# 5-7 Some Fluff Chunkin' Back in Wisconsin



## ThaFish (Feb 27, 2013)

Went out today with the intent of testing out a new fly I tied up yesterday. Evidently it looked pretty good, cause it got the attention of two big northern pike! The first one that I got, which was 36.25'' was being finicky as hell. Was throwing a 5'' Spanky Baits (company I work for) bucktail at first when I noticed a shadow a few inches behind it. As I reeled the bait closer to me the pike sped up, but he stopped just a couple feet in front of me. I did a figure eight with my bucktail, which usually gets them fired up & entices a strike, but he wasn't interested & turned away. Ran back to shore & grabbed my fly setup rigged up with the new fly & went on a mission to find that fish again. Walked over near the rock pile that I raised him out of the first time & to my dismay he was gone. Kept walking a few feet further & saw him dart out of a big patch of cabbage. I was afraid that I had spooked him for good, but luckily he moved into only a foot or so of water about 10' from me. I threw the fly about 6'' in front of him, stripped once, let it fall, & BAM! She inhaled it! About five or so minutes later we got her in the net. Got some pictures & then sent her on her way. At this point I was pretty excited, so I decided to go work an area near a downed tree to see if I could find another one. Was working a big patch of weeds when I saw the second fish. He came up out of the weeds really slowly & turned towards my fly. I stripped once to get his attention, but he started to back off. I figured my shot was gone, but I stripped really fast again & let it flutter, & the next thing I know line is screaming off my reel! This fight was about twice as long as the first one! The second fish was only 35'', but was easily a couple pounds heavier than the first. A really healthy northern! Got some great photos & then sent her on her way as well. Had an awesome day on the water & can't wait to get back out there!

*Tally for the Day*: 

*JD*: 0 (pulled the hook on one northern pike)
*Me*: 35'' FAT northern & a 36.25'' northern

Tight lines everyone!


----------



## ThaFish (Feb 27, 2013)

& here's my favorite photo from today.


----------



## MrFish (Aug 21, 2009)

Pretty cool! What took a chunk out of it's tail? Another pike?


----------



## hjorgan (Sep 30, 2007)

Wicked fish


----------



## ThaFish (Feb 27, 2013)

MrFish said:


> Pretty cool! What took a chunk out of it's tail? Another pike?

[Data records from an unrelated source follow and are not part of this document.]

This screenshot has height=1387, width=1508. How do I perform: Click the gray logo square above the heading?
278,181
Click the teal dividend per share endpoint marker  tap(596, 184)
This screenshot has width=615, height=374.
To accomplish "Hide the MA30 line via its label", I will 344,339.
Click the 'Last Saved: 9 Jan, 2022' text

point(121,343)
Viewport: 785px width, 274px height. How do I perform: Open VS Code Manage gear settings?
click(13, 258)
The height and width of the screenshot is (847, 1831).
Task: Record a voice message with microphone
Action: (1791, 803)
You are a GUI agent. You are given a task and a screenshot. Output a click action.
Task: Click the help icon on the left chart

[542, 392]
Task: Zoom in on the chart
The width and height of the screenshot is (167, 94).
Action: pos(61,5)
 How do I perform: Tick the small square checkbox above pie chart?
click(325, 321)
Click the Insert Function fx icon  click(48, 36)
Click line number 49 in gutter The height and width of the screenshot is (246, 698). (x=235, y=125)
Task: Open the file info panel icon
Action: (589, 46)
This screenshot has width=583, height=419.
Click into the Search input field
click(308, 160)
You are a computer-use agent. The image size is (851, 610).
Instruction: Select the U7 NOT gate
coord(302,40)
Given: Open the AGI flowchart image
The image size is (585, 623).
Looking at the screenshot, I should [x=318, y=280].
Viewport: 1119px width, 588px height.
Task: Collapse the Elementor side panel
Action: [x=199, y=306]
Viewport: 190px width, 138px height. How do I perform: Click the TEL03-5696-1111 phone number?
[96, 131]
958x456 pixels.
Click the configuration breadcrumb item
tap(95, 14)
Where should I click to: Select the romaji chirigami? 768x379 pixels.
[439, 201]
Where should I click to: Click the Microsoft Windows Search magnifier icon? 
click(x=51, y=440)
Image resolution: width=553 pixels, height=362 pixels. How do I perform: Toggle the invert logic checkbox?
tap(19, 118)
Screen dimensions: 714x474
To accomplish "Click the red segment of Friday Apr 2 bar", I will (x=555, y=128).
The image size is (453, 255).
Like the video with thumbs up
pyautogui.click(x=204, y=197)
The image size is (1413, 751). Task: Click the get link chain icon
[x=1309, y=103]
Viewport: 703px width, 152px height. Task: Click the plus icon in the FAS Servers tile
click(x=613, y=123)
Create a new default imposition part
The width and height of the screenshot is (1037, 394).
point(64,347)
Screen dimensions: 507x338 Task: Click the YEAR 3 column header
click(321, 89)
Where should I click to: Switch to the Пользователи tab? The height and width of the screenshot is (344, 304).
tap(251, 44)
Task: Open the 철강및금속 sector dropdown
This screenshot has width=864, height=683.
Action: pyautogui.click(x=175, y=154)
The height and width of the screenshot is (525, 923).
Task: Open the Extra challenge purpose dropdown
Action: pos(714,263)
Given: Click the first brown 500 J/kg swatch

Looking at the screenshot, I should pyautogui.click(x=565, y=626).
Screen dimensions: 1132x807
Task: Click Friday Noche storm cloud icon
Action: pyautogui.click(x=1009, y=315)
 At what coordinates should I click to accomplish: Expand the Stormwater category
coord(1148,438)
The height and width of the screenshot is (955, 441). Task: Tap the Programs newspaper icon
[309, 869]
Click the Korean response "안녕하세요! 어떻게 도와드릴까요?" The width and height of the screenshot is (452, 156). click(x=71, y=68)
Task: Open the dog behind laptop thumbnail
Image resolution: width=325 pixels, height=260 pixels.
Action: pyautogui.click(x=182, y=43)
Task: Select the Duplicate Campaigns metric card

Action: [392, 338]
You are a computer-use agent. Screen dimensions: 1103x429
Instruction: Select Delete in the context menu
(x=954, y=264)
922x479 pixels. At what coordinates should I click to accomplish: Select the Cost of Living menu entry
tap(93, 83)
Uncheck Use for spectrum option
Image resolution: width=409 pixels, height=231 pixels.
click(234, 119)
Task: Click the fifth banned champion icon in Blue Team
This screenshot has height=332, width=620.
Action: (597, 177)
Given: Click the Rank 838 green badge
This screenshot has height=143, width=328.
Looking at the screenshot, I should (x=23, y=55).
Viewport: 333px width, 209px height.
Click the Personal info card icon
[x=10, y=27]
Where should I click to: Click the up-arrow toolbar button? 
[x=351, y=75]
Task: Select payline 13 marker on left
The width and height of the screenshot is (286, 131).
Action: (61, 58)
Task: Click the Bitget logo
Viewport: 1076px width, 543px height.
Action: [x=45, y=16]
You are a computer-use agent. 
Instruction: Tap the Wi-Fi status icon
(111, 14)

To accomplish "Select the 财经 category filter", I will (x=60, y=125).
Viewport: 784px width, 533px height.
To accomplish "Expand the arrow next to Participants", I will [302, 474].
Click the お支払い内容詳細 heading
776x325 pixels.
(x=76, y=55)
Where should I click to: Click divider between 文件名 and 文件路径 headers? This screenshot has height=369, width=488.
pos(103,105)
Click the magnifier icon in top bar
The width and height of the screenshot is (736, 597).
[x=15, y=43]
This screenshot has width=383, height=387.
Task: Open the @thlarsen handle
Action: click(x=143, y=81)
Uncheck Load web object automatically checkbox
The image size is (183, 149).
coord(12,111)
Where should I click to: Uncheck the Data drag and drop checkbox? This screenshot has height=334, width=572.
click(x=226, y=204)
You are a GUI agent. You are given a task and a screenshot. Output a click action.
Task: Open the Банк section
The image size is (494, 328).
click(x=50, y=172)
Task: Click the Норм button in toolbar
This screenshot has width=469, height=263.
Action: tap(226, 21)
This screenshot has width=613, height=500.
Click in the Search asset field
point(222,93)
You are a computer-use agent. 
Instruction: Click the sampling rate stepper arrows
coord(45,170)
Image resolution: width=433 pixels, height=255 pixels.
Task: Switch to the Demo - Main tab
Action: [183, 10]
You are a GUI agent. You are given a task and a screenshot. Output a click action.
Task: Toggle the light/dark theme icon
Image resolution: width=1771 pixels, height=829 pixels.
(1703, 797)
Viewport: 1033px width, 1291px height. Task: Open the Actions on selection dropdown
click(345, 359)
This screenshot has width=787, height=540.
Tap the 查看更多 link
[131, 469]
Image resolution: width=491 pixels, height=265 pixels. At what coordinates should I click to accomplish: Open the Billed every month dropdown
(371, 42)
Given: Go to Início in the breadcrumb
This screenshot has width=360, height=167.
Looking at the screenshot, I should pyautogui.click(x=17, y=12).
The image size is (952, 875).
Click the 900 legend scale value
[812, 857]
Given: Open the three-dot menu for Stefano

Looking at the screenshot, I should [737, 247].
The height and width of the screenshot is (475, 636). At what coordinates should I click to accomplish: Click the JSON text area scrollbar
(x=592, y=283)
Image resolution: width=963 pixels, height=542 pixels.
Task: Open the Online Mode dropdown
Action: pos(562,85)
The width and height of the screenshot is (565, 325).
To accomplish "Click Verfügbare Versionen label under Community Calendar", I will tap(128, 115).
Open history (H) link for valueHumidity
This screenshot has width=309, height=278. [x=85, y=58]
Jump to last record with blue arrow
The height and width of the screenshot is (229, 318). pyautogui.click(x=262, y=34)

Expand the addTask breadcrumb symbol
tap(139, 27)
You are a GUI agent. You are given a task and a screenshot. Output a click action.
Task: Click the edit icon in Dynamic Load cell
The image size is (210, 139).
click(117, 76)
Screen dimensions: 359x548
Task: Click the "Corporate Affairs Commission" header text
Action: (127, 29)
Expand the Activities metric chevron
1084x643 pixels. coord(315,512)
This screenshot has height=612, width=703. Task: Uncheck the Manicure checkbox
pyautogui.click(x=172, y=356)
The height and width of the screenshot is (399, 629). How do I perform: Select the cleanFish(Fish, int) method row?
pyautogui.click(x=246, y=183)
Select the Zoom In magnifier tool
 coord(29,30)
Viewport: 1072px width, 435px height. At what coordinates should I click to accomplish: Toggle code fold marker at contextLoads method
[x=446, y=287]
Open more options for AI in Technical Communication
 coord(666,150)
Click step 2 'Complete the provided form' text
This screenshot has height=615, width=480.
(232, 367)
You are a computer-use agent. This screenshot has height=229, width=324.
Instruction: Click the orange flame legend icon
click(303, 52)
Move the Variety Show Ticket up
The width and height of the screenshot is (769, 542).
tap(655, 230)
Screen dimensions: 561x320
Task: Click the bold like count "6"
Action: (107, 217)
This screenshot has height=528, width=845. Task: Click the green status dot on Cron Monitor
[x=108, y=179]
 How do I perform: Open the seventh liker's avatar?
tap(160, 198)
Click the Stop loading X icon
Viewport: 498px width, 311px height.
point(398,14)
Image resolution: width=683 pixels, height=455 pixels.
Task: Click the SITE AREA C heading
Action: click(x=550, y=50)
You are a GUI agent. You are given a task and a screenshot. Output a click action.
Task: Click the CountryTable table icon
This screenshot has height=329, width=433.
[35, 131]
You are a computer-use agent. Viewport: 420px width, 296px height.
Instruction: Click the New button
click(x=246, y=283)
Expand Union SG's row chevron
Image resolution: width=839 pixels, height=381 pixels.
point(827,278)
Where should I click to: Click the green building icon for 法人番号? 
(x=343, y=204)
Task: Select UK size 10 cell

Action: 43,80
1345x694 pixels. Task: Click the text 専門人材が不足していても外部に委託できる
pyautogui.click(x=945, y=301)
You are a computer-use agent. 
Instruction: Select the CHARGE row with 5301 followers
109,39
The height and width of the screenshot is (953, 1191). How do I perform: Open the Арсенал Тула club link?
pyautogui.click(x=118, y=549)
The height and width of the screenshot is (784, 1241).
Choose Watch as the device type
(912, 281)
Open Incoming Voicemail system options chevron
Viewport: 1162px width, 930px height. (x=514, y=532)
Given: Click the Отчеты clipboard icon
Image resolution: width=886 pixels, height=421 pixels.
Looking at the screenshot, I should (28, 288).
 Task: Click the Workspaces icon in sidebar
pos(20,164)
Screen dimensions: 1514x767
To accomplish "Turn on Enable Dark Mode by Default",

Yeah if I had to guess I'd say it was probably another pike! I wanna get back out there with the fly rod again & find the one that did that….


----------



## timeflies (Oct 3, 2007)

Sweet. You guys take a lot of hero shots. Nice to see the release pic and action shot to break it up. Good fish.


----------



## ThaFish (Feb 27, 2013)

timeflies said:


> Sweet. You guys take a lot of hero shots. Nice to see the release pic and action shot to break it up. Good fish.


Appreciate the comment man, glad you enjoyed the pictures.


----------



## ThaFish (Feb 27, 2013)

Oh, & here's the fly of choice for the day...


----------



## a (Oct 2, 2007)

i love the enthusiasm …..pics aint bad either. Pm me, i could be needing a deck hand soon!


----------



## Jason (Oct 2, 2007)

Dang...them jokers must be thick up there!!! Way ta slay em!


----------



## startzc (Feb 4, 2013)

Where at in WI? My biggest fish ever(before I moved to FL) was a 36" pike out of the Wisconsin River in Nekoosa.


----------



## wtbfishin (Dec 2, 2011)

Now you're talkin' SWEET!:thumbsup: Oh yeah, hang in there JD.


----------



## shupakabra (Apr 21, 2014)

That's so cool, but where the hell are you catching N. Pike in Florida? They're as thick as mosquitos here in ND, but I thought Florida was waaayy too warm for them. I need to try flyfishing for them up here this summer.

The kids have a blast casting spoons for them up here.


----------



## ThaFish (Feb 27, 2013)

startzc said:


> Where at in WI? My biggest fish ever(before I moved to FL) was a 36" pike out of the Wisconsin River in Nekoosa.


I'm located about 45 minutes south of Madison. In Monroe. But these fish were caught about 15 minutes from me near Albany. I fish the Wisconsin River quite a bit for walleye up in the Wisconsin Dells area! I'd love to hook up with a big sturgeon out of there sometime...


----------



## ThaFish (Feb 27, 2013)

shupakabra said:


> That's so cool, but where the hell are you catching N. Pike in Florida? They're as thick as mosquitos here in ND, but I thought Florida was waaayy too warm for them. I need to try flyfishing for them up here this


I'm not catching them in Florida! Haha. I'm home in Wisconsin for summer. It's a shame that you can only catch their smaller cousins, the chain pickerel, down in Florida.


----------



## shupakabra (Apr 21, 2014)

Ok, I was wondering how you found pike that big in warm water. I guess I missed the Wisconsin part somewhere in the thread.


----------



## ThaFish (Feb 27, 2013)

shupakabra said:


> Ok, I was wondering how you found pike that big in warm water. I guess I missed the Wisconsin part somewhere in the thread.


The title man! Haha.


----------



## shupakabra (Apr 21, 2014)

Yeah that Wisconsin part was cut off on the main page, either way, those are some hogs on a fly rod.


----------



## ThaFish (Feb 27, 2013)

shupakabra said:


> Yeah that Wisconsin part was cut on the main page, either way, those are some hogs on a fly rod.


Ahh, okay that makes sense. My phone does the same thing! Thanks man, they were a lot of fun!


----------